İrlanda'daki Atlantic Technological University Sligo'da adli tıp bilimcisi olarak çalışan Profesör John Cassella, kemiklerin tuzlu suda hızla bozulduğunu söyledi. Profesör Cassella verdiği röportajda, “Kemik, esas olarak kalsiyum ve fosfattan fakat daha birçok küçük molekülden oluşan hidroksiapatit adı verilen bir mineralden oluşuyor” diye konuştu. Profesör Cassella, 100 yıl sonra bile kalıntılarda hâlâ insan kemiklerinin bulunabileceğini ancak bunun tuzlu su seviyelerine, suyun pH'ına ve mikroorganizmaların etkilerine bağlı olduğunu da ekledi. Profesör Cassella, “Çok sayıda kemik kalmış olabilir ama enkazın içinde ve çevresinde o kadar geniş bir alana dağılmışlar ve alüvyonla kaplılar, bu yüzden onları tanımlamak çok zor” dedi.

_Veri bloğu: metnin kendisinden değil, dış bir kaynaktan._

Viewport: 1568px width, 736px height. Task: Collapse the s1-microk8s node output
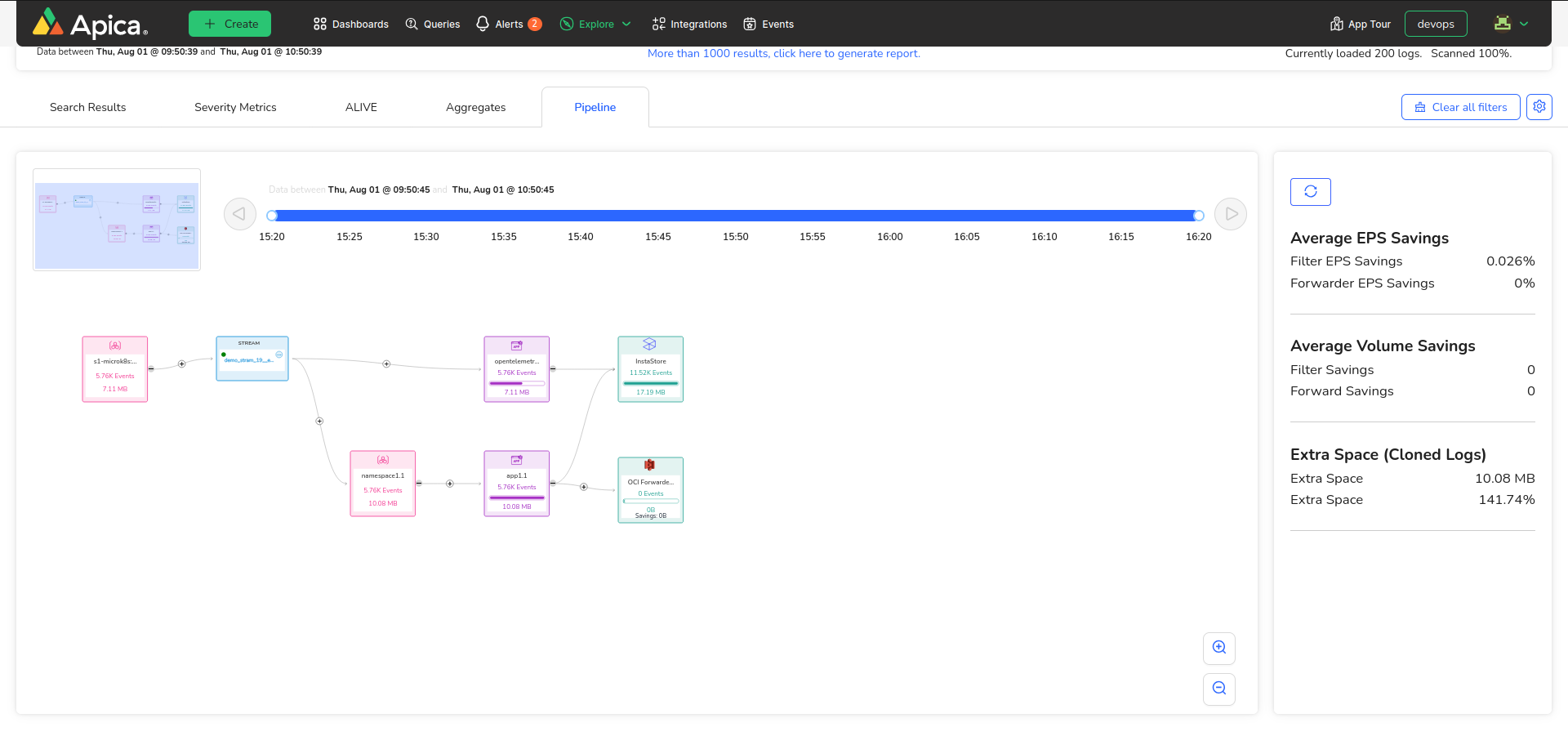click(151, 369)
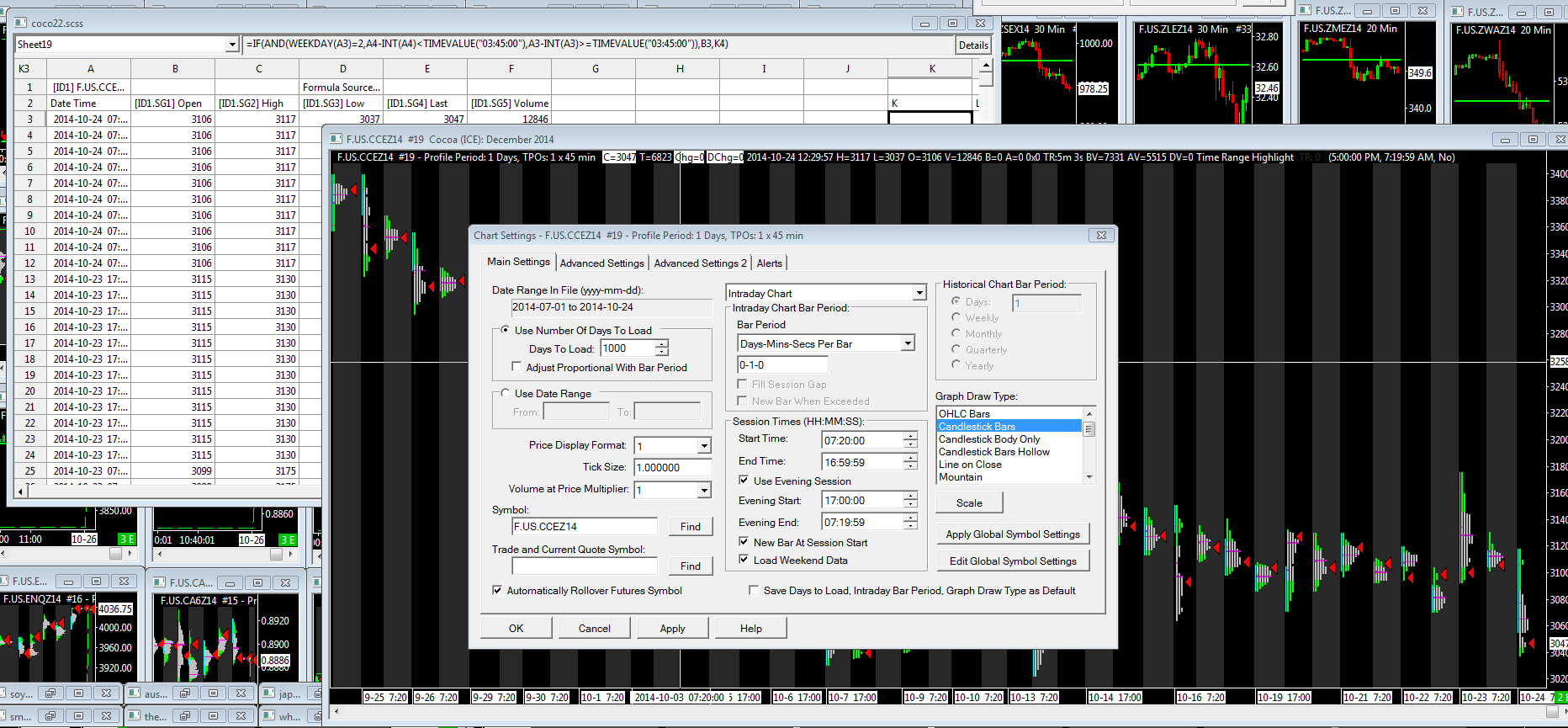Click the spreadsheet Details button
The width and height of the screenshot is (1568, 728).
[973, 45]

BİN 160 CESET HİÇ BULUNAMADI
Bin 514 kişi, Titanik battıktan sonra 3 saat içinde hayatını kaybetti. Bu insanlar filikalara binememiş, gemide kalmayı tercih etmiş ya da mecburen Atlantik’in 4 derecelik sularında donarak ölmüşlerdi. Bazıları hiç bulunamamış olsa da can yeleği giyme fırsatı bulan ve su yüzünde kalanları cansız bedenleri kazadan sonra bölgeye gelen diğer gemiler tarafından alınmıştı. Okyanus yüzeyinde can yeleklerini giymiş halde bulunan yaklaşık 340 ceset çıkarıldı. Ancak bin 160 ceset hiçbir zaman bulunamadı. Bazıları 5 gün önce yola çıkan gemiye binmeden önce sevdiklerini son kez görmüştü. Titanik’te öldükten sonra cansız bedenleri hiç bulunamayanlar arasında ABD'li iş adamı Benjamin Guggenheim, Liverpool doğumlu gemi görevlisi Thomas Peter O'Connor ve geminin kaptanı Edward Smith de vardı. Felaketi takip eden 112 yıl boyunca da Titanik'e yapılan keşif gezilerinde hiçbir insan kalıntısına rastlanmadı.